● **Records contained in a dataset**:
*** Block opens ***

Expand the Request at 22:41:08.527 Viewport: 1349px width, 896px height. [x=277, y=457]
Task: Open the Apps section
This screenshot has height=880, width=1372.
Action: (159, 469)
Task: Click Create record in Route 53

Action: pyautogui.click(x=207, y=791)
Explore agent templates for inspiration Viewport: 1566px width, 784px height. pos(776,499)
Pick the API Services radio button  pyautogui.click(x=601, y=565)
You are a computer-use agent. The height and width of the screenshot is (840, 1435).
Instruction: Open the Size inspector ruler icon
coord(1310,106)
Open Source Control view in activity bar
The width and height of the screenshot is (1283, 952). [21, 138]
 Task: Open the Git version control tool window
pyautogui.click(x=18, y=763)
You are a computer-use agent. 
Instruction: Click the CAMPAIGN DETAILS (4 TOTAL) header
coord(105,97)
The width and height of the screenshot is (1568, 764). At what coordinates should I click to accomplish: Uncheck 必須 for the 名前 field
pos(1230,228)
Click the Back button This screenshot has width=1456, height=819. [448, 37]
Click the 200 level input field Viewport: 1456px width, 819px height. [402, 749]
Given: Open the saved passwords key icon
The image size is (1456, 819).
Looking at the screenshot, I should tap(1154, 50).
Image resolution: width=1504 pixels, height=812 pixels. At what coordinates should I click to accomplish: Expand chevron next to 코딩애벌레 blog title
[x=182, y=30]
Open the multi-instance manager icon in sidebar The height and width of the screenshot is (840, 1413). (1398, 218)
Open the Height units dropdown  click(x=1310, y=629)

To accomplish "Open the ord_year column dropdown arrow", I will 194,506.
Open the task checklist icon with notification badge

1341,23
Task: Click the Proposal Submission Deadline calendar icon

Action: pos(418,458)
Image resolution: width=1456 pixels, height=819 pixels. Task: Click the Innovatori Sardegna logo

*** Block closes ***

● **Task statement**:
Among the records above, find the lines where the word "agent" appears and copy them.

● **Answer for this exercise**:
Explore agent templates for inspiration Viewport: 1566px width, 784px height. pos(776,499)
You are a computer-use agent. The height and width of the screenshot is (840, 1435).
You are a computer-use agent. 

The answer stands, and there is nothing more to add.